= Directions for this task =
Transcribe exactly the line that contains "New products (398, 1820)" and all lines following it to the end of the material below; omit everything else.

= Source data =
****************

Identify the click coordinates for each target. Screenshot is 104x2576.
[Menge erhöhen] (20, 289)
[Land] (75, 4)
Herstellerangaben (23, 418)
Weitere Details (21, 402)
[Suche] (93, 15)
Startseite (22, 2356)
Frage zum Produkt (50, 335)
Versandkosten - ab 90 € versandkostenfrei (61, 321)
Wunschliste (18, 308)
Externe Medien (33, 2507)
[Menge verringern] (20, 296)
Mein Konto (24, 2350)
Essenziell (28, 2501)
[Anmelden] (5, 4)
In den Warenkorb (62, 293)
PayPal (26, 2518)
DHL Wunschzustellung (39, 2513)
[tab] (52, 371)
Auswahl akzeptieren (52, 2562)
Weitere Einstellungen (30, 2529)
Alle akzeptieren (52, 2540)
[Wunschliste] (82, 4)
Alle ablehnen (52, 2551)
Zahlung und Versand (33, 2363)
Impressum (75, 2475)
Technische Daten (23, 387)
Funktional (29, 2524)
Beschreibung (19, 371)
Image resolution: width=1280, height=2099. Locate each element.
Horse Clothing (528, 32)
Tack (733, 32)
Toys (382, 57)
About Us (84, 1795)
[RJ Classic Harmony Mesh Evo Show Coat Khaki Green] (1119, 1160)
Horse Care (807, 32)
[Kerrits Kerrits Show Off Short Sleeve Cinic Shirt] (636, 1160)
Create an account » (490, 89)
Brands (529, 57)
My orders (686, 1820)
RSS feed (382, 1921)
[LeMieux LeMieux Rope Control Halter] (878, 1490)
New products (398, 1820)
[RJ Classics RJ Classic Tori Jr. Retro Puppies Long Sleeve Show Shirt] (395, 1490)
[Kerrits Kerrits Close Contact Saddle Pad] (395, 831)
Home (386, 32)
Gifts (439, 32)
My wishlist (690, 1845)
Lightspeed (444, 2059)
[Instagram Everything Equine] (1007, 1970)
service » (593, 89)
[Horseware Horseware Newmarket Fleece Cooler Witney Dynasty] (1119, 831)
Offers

****************

= Your solution =
New products (398, 1820)
[RJ Classics RJ Classic Tori Jr. Retro Puppies Long Sleeve Show Shirt] (395, 1490)
[Kerrits Kerrits Close Contact Saddle Pad] (395, 831)
Home (386, 32)
Gifts (439, 32)
My wishlist (690, 1845)
Lightspeed (444, 2059)
[Instagram Everything Equine] (1007, 1970)
service » (593, 89)
[Horseware Horseware Newmarket Fleece Cooler Witney Dynasty] (1119, 831)
Offers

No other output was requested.